**PROBLEM STATEMENT**
Where the listing below has a line with "Where should I click to: Collapse", write out exactly that line and every line after it, stopping after the line with "Toggle the side panel icon".

++++ DATA PROVIDED

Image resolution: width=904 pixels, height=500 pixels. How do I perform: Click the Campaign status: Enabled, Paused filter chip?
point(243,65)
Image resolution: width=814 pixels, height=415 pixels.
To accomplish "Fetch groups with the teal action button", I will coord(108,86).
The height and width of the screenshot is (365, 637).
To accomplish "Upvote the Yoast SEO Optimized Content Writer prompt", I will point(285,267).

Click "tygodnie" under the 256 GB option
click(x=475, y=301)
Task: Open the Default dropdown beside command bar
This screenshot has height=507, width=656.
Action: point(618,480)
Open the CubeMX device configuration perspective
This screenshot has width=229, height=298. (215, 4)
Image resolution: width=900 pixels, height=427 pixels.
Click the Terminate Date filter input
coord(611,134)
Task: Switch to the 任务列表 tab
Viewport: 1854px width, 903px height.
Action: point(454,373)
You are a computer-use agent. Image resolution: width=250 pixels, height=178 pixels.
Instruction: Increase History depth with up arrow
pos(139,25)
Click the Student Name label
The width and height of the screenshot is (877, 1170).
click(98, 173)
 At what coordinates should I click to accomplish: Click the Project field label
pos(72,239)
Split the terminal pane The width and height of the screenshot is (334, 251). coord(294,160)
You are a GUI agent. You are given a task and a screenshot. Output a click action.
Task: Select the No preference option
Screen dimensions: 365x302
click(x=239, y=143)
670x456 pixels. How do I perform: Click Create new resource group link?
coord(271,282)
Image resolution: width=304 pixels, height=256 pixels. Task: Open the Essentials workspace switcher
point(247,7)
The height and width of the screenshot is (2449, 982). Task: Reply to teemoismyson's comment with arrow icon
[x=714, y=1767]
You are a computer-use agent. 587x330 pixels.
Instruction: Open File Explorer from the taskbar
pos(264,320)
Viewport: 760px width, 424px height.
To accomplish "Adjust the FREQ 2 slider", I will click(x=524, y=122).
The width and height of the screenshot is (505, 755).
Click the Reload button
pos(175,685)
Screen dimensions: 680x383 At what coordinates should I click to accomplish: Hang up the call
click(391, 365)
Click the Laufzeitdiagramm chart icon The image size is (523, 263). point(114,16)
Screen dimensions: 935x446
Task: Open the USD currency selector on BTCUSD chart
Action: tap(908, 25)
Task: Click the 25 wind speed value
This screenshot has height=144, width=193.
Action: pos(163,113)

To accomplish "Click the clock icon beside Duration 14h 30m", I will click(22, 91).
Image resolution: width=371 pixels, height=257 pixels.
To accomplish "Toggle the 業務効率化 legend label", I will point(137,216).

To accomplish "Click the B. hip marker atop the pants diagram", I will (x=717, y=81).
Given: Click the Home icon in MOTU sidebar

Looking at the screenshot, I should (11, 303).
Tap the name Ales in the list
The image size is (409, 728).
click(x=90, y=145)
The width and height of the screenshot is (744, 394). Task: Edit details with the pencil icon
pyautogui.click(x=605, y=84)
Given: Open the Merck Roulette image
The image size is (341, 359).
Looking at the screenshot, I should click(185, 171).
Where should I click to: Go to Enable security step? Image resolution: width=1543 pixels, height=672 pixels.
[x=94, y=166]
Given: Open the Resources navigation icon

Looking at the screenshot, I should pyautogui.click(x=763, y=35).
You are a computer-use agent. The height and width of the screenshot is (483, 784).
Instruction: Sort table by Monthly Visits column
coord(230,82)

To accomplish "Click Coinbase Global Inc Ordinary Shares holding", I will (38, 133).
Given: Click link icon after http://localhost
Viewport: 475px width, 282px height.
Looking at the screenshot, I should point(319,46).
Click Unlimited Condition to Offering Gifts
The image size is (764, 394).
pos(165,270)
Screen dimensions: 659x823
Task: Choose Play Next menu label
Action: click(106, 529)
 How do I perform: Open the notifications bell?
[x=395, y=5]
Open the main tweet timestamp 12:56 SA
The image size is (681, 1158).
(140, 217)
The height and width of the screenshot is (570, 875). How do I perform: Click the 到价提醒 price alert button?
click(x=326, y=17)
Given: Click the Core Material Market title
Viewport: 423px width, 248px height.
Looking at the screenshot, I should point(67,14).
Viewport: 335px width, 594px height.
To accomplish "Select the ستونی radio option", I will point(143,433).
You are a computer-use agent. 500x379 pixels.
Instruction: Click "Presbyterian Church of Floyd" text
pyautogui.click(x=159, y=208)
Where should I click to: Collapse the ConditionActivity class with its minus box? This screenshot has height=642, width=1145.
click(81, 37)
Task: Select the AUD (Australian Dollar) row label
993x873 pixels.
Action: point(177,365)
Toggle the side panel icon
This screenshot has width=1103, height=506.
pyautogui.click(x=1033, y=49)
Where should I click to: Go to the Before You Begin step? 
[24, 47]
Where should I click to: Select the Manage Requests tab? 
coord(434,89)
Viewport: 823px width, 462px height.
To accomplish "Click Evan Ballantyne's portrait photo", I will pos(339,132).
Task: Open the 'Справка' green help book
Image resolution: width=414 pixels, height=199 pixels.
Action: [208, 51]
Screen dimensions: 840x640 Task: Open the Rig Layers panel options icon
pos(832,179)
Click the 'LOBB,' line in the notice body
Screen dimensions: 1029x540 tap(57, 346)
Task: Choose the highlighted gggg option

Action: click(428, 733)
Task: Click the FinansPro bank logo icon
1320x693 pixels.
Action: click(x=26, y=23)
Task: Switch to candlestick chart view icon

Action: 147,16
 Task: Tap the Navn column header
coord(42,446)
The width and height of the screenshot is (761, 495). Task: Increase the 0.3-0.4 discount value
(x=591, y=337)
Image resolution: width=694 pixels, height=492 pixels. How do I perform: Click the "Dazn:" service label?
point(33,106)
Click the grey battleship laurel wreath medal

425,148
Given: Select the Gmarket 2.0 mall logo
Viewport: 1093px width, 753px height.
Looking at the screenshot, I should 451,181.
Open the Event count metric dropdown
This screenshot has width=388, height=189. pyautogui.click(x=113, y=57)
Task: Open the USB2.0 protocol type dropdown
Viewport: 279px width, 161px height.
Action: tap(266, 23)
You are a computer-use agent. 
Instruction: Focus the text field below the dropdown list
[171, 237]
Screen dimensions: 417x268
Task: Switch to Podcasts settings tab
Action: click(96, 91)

++++++++

**ANSWER FOR THE TASK**
Where should I click to: Collapse the ConditionActivity class with its minus box? This screenshot has height=642, width=1145.
click(81, 37)
Task: Select the AUD (Australian Dollar) row label
993x873 pixels.
Action: point(177,365)
Toggle the side panel icon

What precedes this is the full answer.